> [PROVIDED INFORMATION]:
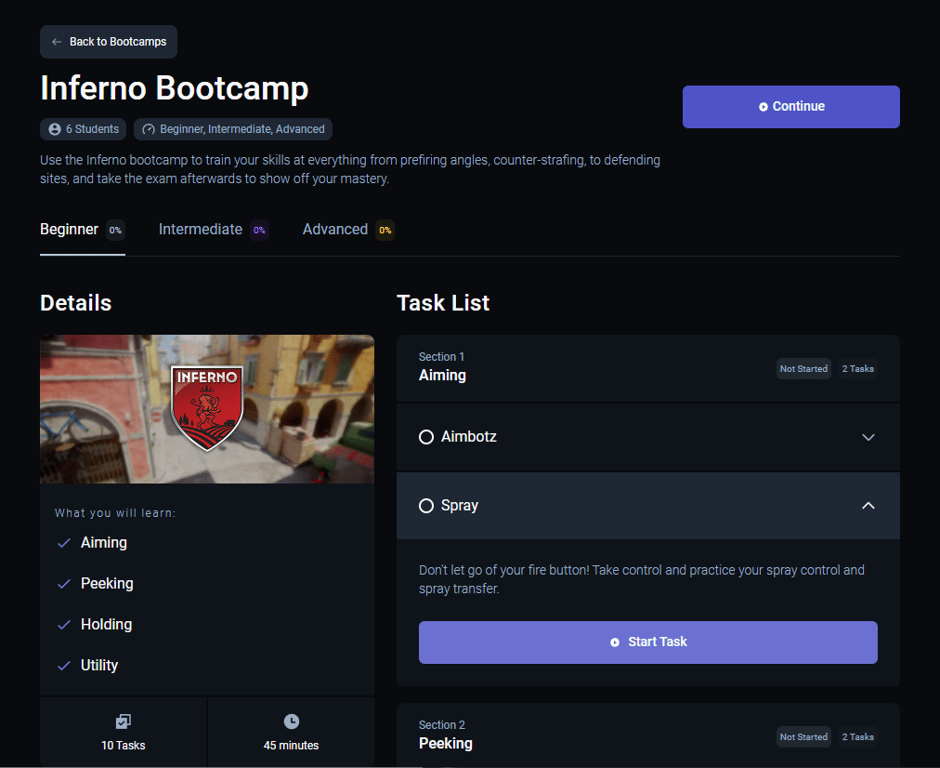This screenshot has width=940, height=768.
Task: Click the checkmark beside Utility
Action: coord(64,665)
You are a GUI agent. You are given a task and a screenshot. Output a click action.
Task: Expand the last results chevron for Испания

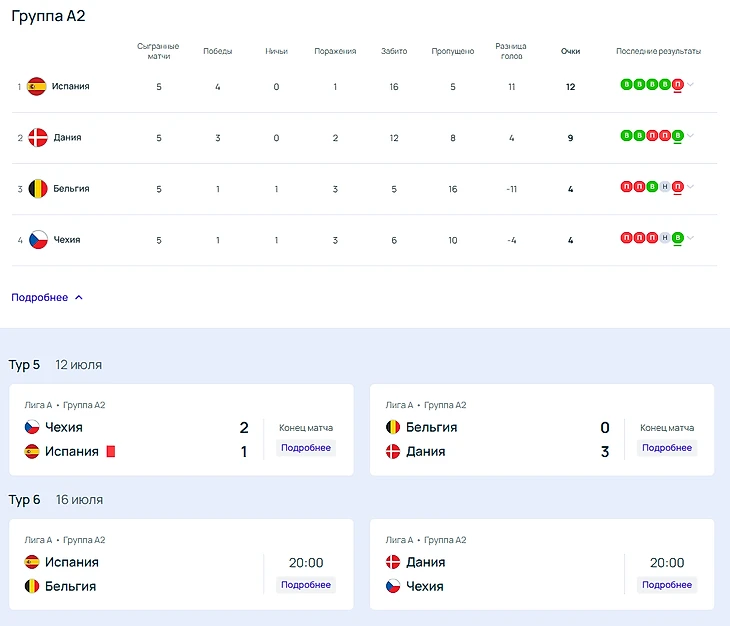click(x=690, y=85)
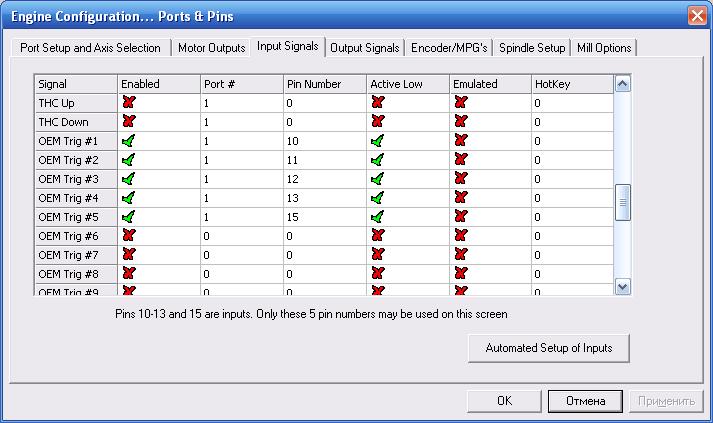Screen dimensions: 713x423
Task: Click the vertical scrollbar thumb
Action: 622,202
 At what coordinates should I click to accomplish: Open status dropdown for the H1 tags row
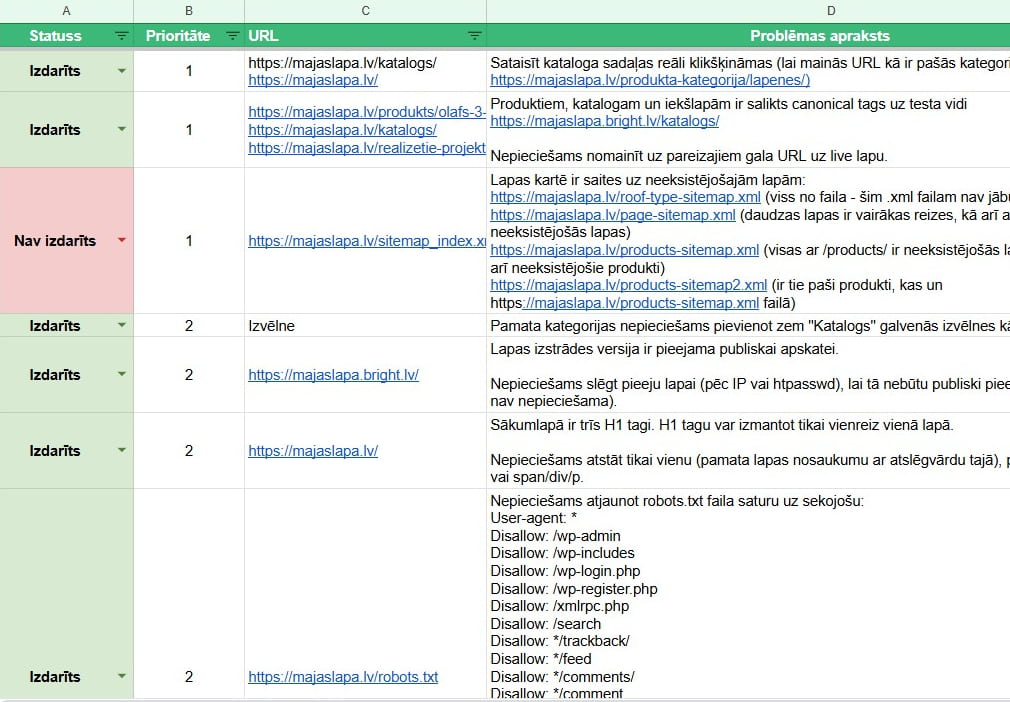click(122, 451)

--

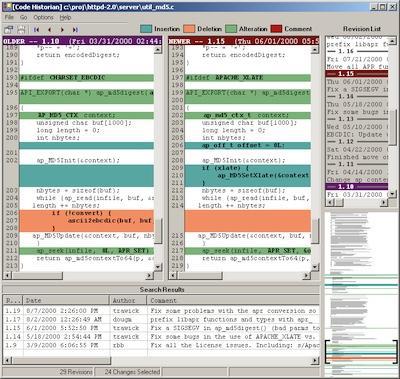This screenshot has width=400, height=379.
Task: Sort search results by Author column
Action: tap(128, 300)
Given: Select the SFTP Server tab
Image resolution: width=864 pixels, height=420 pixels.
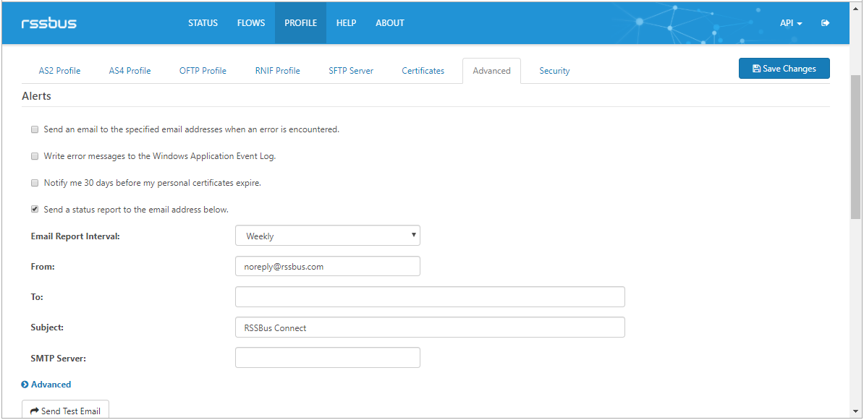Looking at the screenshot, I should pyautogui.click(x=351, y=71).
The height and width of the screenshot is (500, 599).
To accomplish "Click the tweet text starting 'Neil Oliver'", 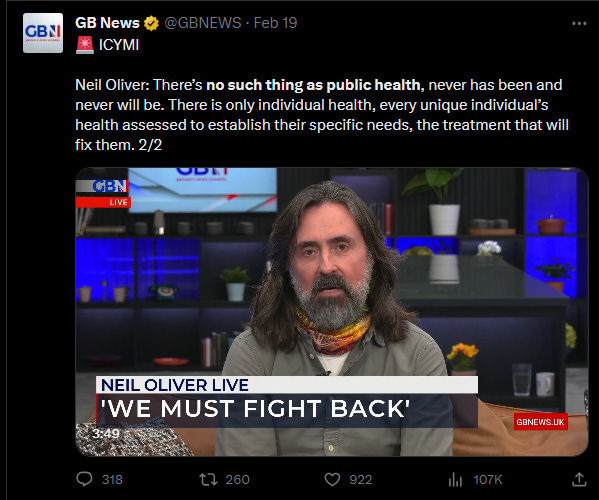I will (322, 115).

> [YOUR GOAL]:
Print the material exactly, starting with the line containing "This screenshot has width=940, height=768." and continuing through the line containing "click(122, 451)", and leave the pictures out of your answer.

> [EXERCISE ANSWER]:
This screenshot has width=940, height=768.
Task: Click the checkmark beside Utility
Action: coord(64,665)
You are a GUI agent. You are given a task and a screenshot. Output a click action.
Task: Expand the last results chevron for Испания

click(x=690, y=85)
Screen dimensions: 713x423
Task: Click the vertical scrollbar thumb
Action: 622,202
 At what coordinates should I click to accomplish: Open status dropdown for the H1 tags row
click(122, 451)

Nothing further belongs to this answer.